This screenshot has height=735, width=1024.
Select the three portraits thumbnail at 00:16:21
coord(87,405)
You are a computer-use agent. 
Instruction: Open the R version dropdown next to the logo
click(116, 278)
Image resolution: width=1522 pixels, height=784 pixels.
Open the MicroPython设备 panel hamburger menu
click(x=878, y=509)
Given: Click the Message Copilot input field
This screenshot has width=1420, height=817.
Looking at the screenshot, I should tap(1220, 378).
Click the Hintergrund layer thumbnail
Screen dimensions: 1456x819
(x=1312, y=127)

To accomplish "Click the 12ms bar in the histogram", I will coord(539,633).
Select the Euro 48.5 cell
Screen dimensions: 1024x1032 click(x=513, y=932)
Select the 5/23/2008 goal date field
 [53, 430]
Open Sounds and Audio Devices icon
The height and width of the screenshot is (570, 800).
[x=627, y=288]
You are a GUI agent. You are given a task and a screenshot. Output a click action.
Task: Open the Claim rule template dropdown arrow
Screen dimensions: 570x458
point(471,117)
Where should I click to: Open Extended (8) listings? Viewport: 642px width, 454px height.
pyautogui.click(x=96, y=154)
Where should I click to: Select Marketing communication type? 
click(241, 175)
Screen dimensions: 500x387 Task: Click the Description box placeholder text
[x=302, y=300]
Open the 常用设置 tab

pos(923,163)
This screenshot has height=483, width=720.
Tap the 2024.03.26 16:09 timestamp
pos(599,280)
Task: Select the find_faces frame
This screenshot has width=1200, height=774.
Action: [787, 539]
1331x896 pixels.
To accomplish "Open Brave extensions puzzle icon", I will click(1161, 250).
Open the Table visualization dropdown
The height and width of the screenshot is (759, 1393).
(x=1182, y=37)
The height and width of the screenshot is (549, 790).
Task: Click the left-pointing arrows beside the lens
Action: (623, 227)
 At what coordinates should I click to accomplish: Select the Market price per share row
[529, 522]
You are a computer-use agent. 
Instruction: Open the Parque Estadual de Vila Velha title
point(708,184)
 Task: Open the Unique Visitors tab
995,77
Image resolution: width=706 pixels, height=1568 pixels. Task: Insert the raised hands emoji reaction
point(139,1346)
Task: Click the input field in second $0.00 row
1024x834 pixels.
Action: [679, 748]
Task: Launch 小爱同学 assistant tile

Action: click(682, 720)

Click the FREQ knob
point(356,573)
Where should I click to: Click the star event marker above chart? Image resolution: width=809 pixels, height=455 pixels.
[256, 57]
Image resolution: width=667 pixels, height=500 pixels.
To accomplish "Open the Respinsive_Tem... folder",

────────

GIVEN TASK » Rewrite the material above, swapping "dropdown" for "drop-down" everywhere it occurs and keeping everything else the same.

SOLUTION TO THIS TASK »
This screenshot has height=735, width=1024.
Select the three portraits thumbnail at 00:16:21
coord(87,405)
You are a computer-use agent. 
Instruction: Open the R version drop-down next to the logo
click(116, 278)
Image resolution: width=1522 pixels, height=784 pixels.
Open the MicroPython设备 panel hamburger menu
click(x=878, y=509)
Given: Click the Message Copilot input field
This screenshot has width=1420, height=817.
Looking at the screenshot, I should tap(1220, 378).
Click the Hintergrund layer thumbnail
Screen dimensions: 1456x819
(x=1312, y=127)

To accomplish "Click the 12ms bar in the histogram", I will coord(539,633).
Select the Euro 48.5 cell
Screen dimensions: 1024x1032 click(x=513, y=932)
Select the 5/23/2008 goal date field
 [53, 430]
Open Sounds and Audio Devices icon
The height and width of the screenshot is (570, 800).
[x=627, y=288]
You are a GUI agent. You are given a task and a screenshot. Output a click action.
Task: Open the Claim rule template drop-down arrow
Screen dimensions: 570x458
point(471,117)
Where should I click to: Open Extended (8) listings? Viewport: 642px width, 454px height.
pyautogui.click(x=96, y=154)
Where should I click to: Select Marketing communication type? 
click(241, 175)
Screen dimensions: 500x387 Task: Click the Description box placeholder text
[x=302, y=300]
Open the 常用设置 tab

pos(923,163)
This screenshot has height=483, width=720.
Tap the 2024.03.26 16:09 timestamp
pos(599,280)
Task: Select the find_faces frame
This screenshot has width=1200, height=774.
Action: [787, 539]
1331x896 pixels.
To accomplish "Open Brave extensions puzzle icon", I will click(1161, 250).
Open the Table visualization drop-down
The height and width of the screenshot is (759, 1393).
(x=1182, y=37)
The height and width of the screenshot is (549, 790).
Task: Click the left-pointing arrows beside the lens
Action: (623, 227)
 At what coordinates should I click to accomplish: Select the Market price per share row
[529, 522]
You are a computer-use agent. 
Instruction: Open the Parque Estadual de Vila Velha title
point(708,184)
 Task: Open the Unique Visitors tab
995,77
Image resolution: width=706 pixels, height=1568 pixels. Task: Insert the raised hands emoji reaction
point(139,1346)
Task: Click the input field in second $0.00 row
1024x834 pixels.
Action: [679, 748]
Task: Launch 小爱同学 assistant tile

Action: click(682, 720)

Click the FREQ knob
point(356,573)
Where should I click to: Click the star event marker above chart? Image resolution: width=809 pixels, height=455 pixels.
[256, 57]
Image resolution: width=667 pixels, height=500 pixels.
To accomplish "Open the Respinsive_Tem... folder",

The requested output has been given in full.